§ **Passage shown**:
======
Member of the New York State Senate from the 54th district
- Incumbent
- Assumed office January 1, 2017
- Preceded by: Michael Nozzolio

Personal details
- Born: Pamela A. Turnbull February 18, 1962 (age 64)
- Party: Republican
- Spouse: Gary Helming
- Children: 2
- Education: Hiram College (BA)
- Website: Official website

= Pam Helming =

American politician (born 1962)

Pamela A. Helming (born February 18, 1962) is an American politician from the state of New York. A Republican, Helming has represented Senate District 54 in the New York State Senate since 2017. Prior to her election to the State Senate, Helming served as the town supervisor for Canandaigua, New York. She was elected to that post in 2014.

==Life and career==
A graduate of Hiram College, Helming's career has been focused on individuals with developmental disabilities, including those who reside in group homes. She and her husband, Gary Helming, have resided in the Canandaigua, New York area for over thirty years and have raised their two children there.
======
§ **Challenges**:
1. In the Pam Helming biography, what office did Helming hold before her election to the State Senate?
2. Extend the Pam Helming biography past its final sentence.

§ **Stored data**:
======
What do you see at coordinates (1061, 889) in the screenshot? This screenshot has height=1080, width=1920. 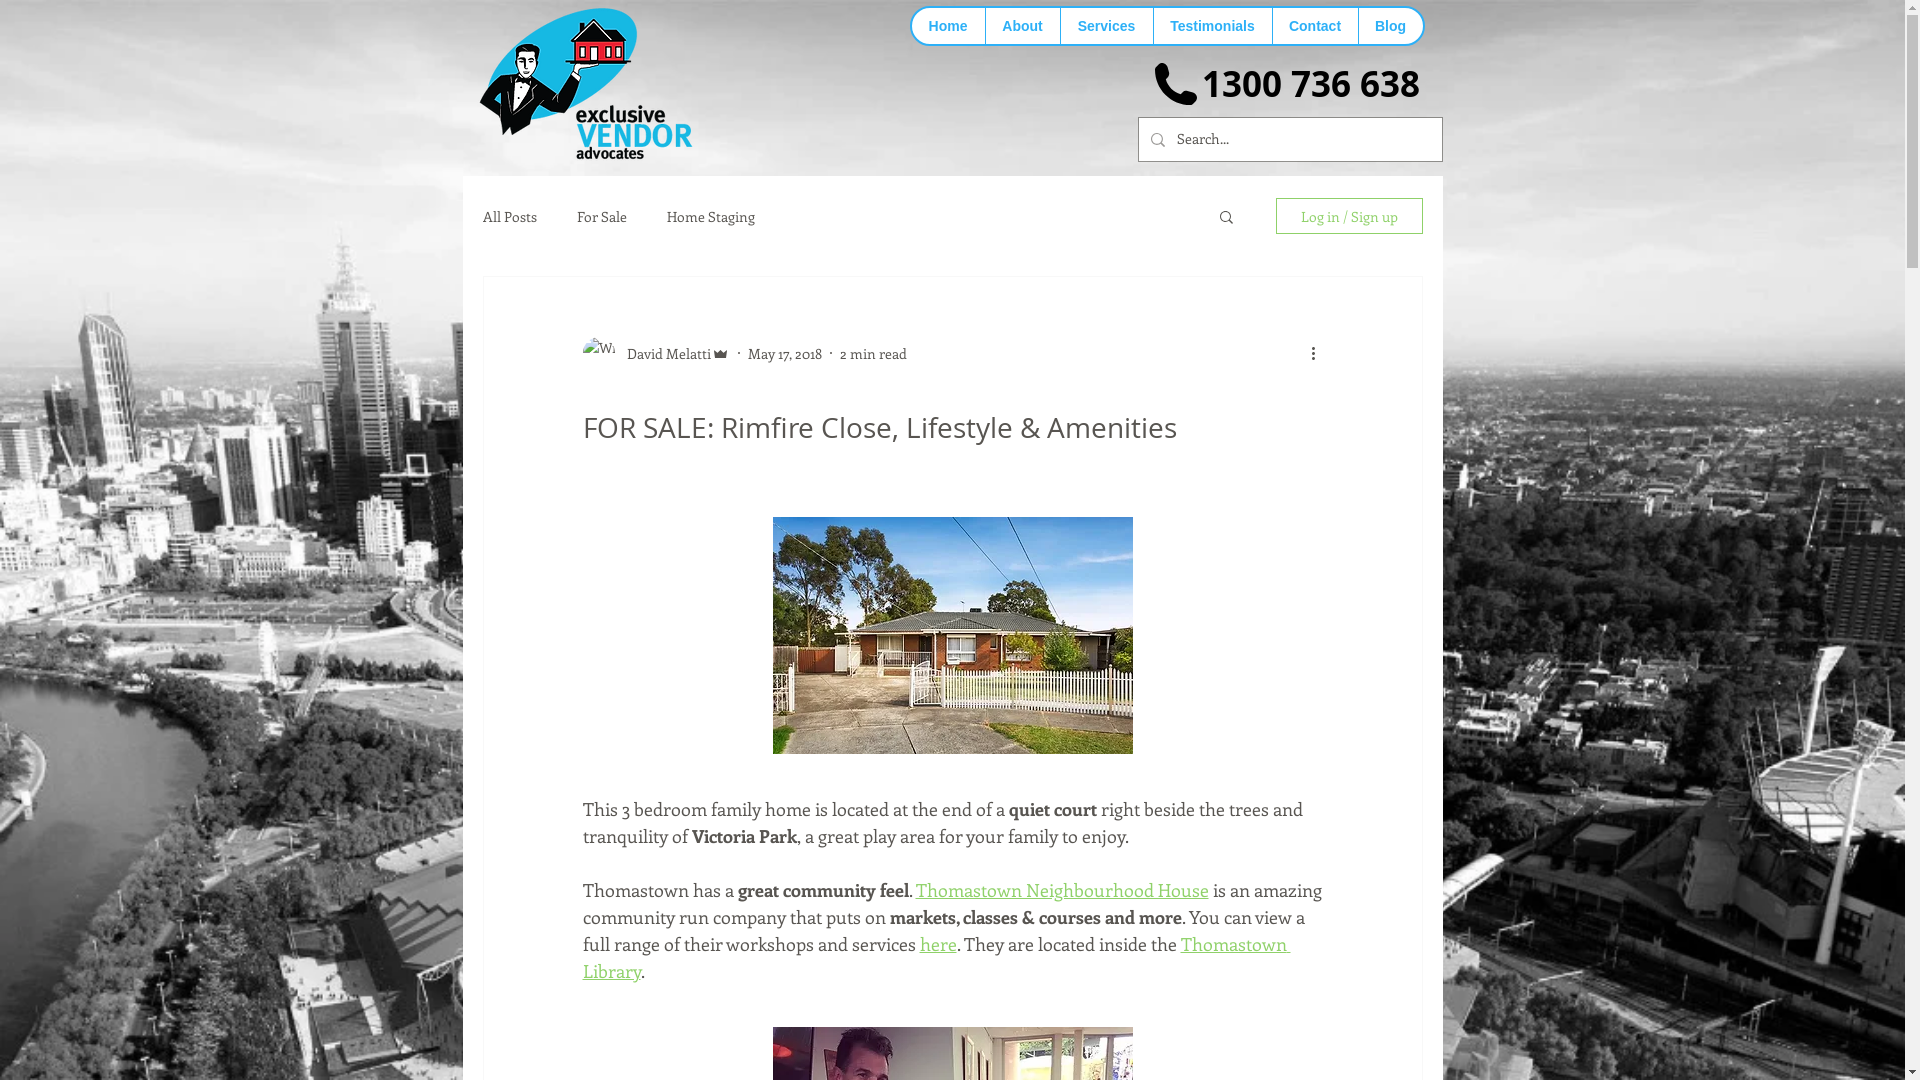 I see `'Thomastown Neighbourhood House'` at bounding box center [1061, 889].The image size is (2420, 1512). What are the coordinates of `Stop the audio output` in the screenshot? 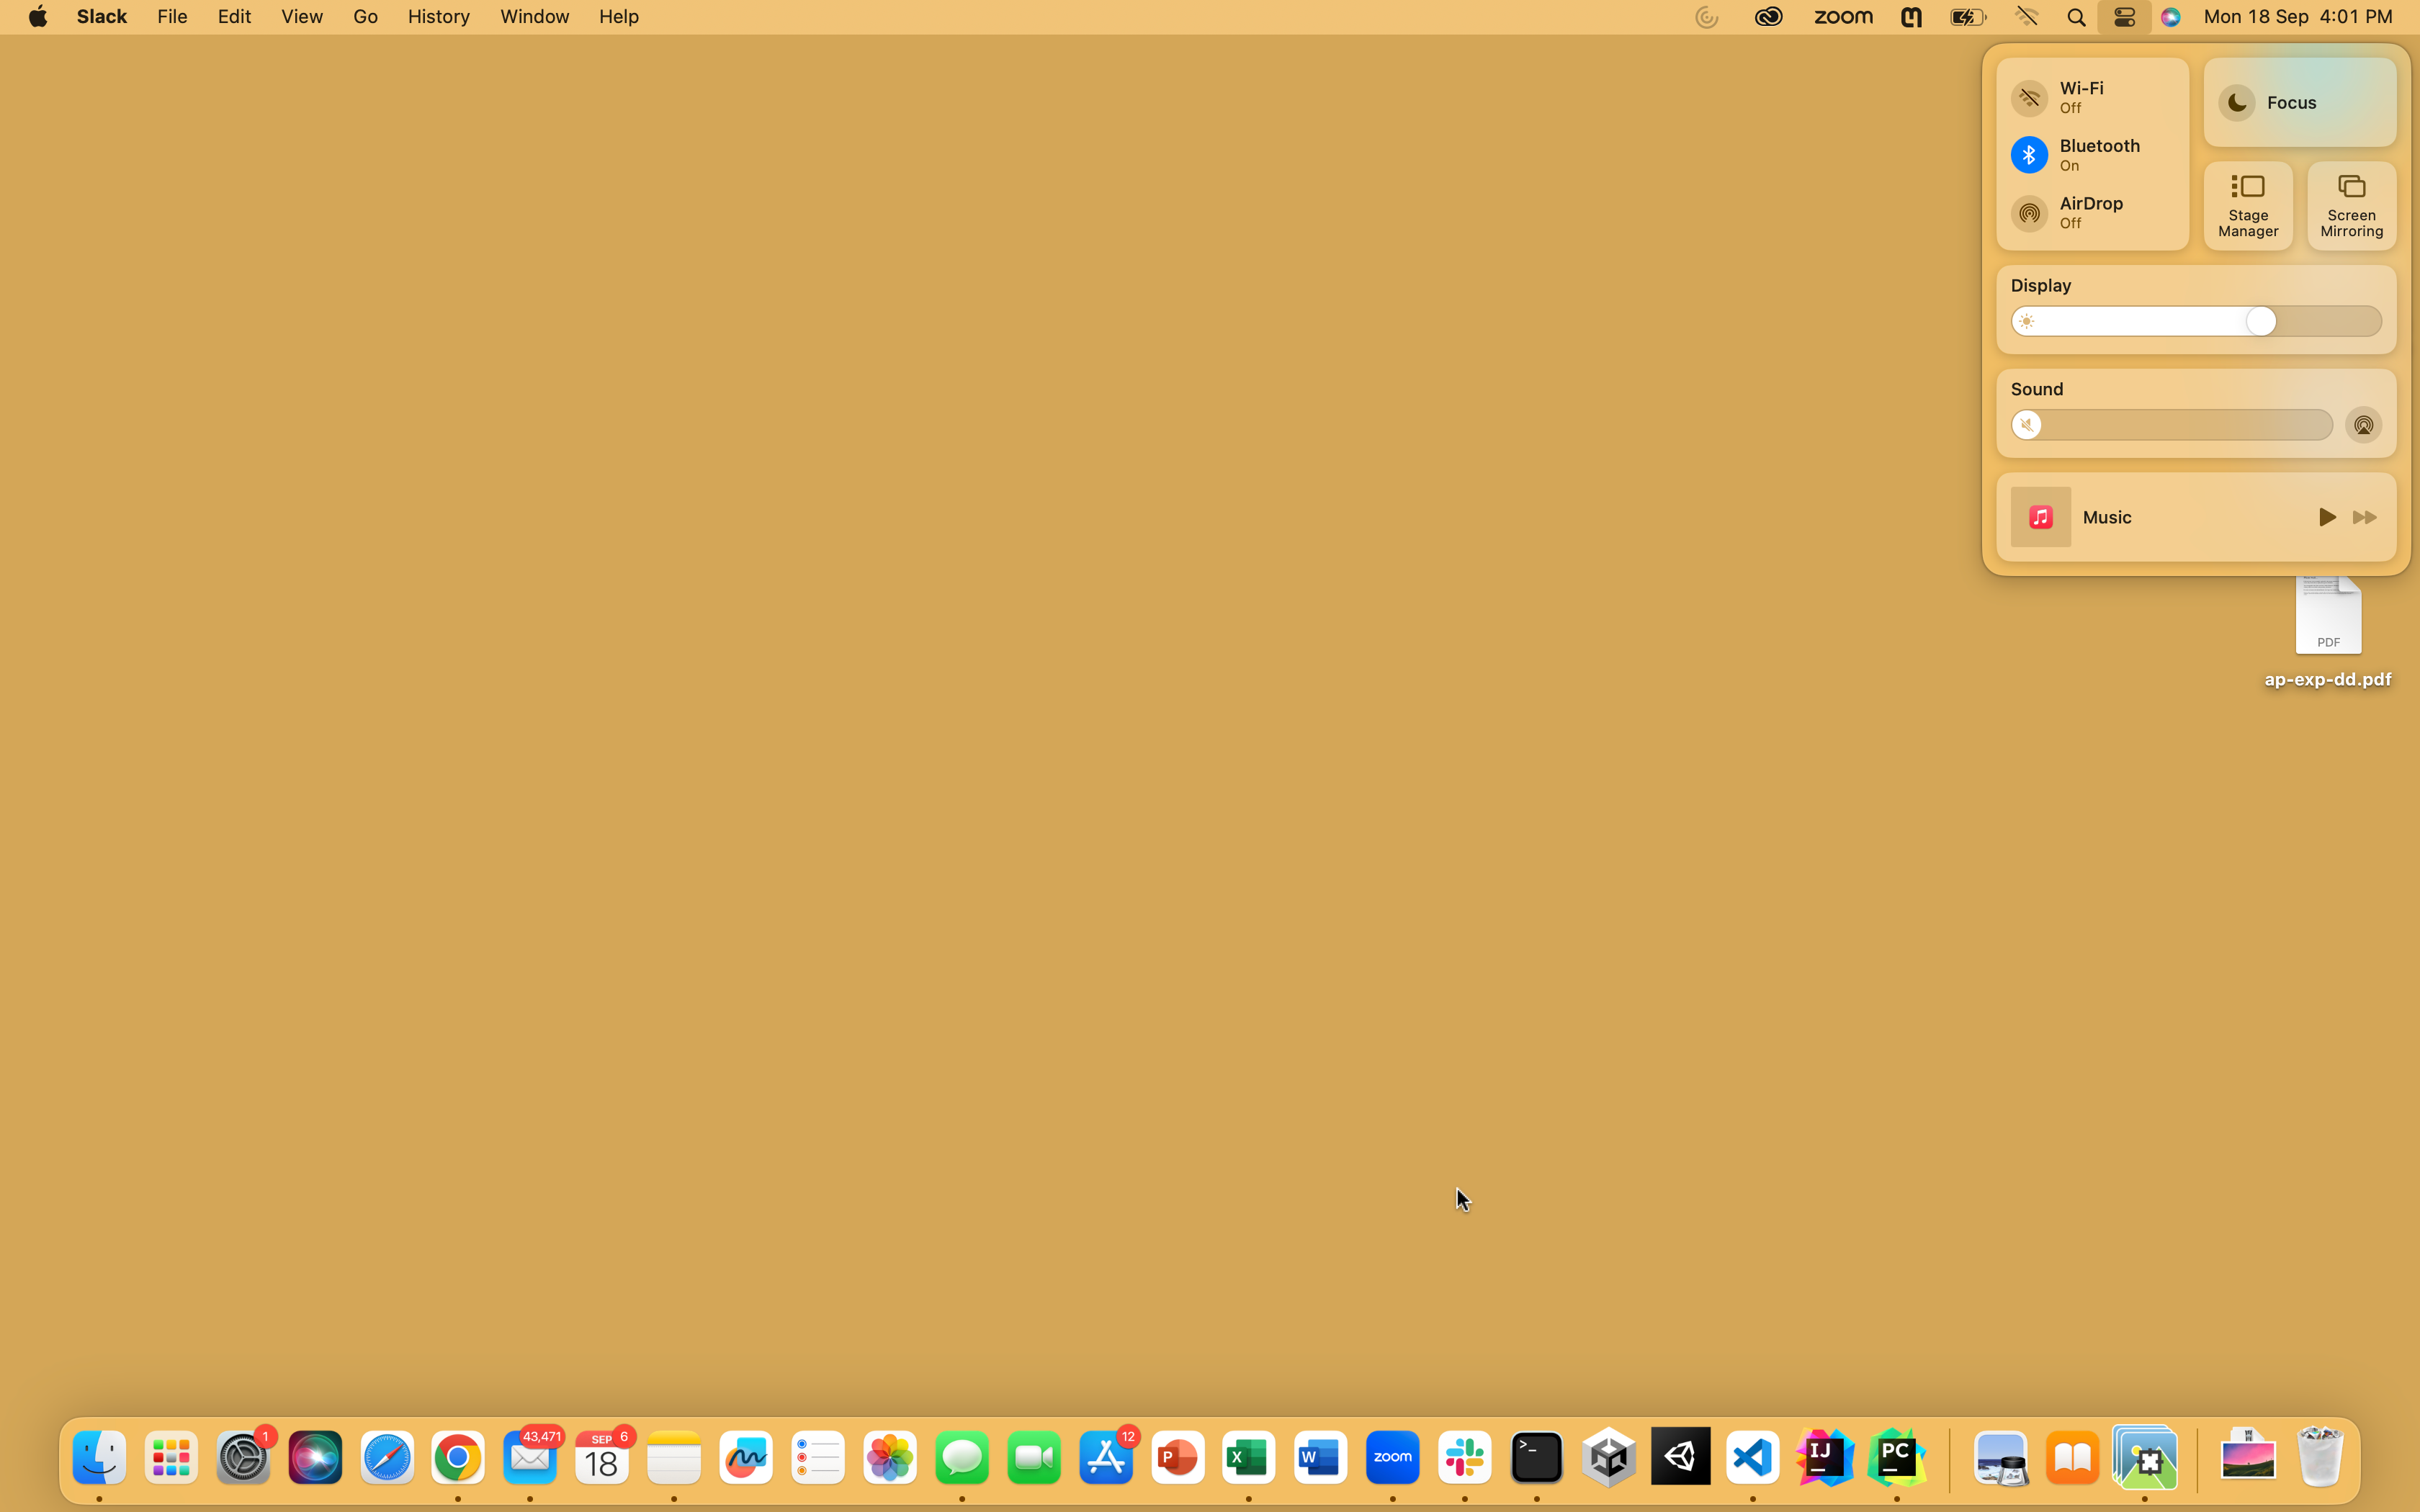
======
§ **Solved problems**:
1. She was town supervisor for Canandaigua, New York.

2.
Helming was first elected to local office in 2010 as a town councilperson. In 2014, she was elected Canandaigua Town Supervisor, which elevated her to the county level of government.

==New York State Senate==
In 2016, twenty-four year incumbent Sen. Michael Nozzolio announced his impending retirement from the State Senate due to health concerns. Sen. Nozzolio represented Senate District 54. Although competitive on paper, Senate District 54 was seen as friendly to Republicans. Five candidates sought the GOP nomination for State Senate in Senate District 54 in 2016. In a tight race with very low turnout, Helming received a plurality of 33% of the vote and won the primary by 210 votes.

In the 2016 general election, Helming faced Democrat Kenan S. Baldridge as well as Floyd G. Rayburn, who had come in second to Helming in the Republican primary but continued his candidacy on the Reform Party line. Helming prevailed with over 60% of the vote.

Helming was subsequently re-elected in 2018, 2020, 2022, and 2024, each time with over 60% of the vote.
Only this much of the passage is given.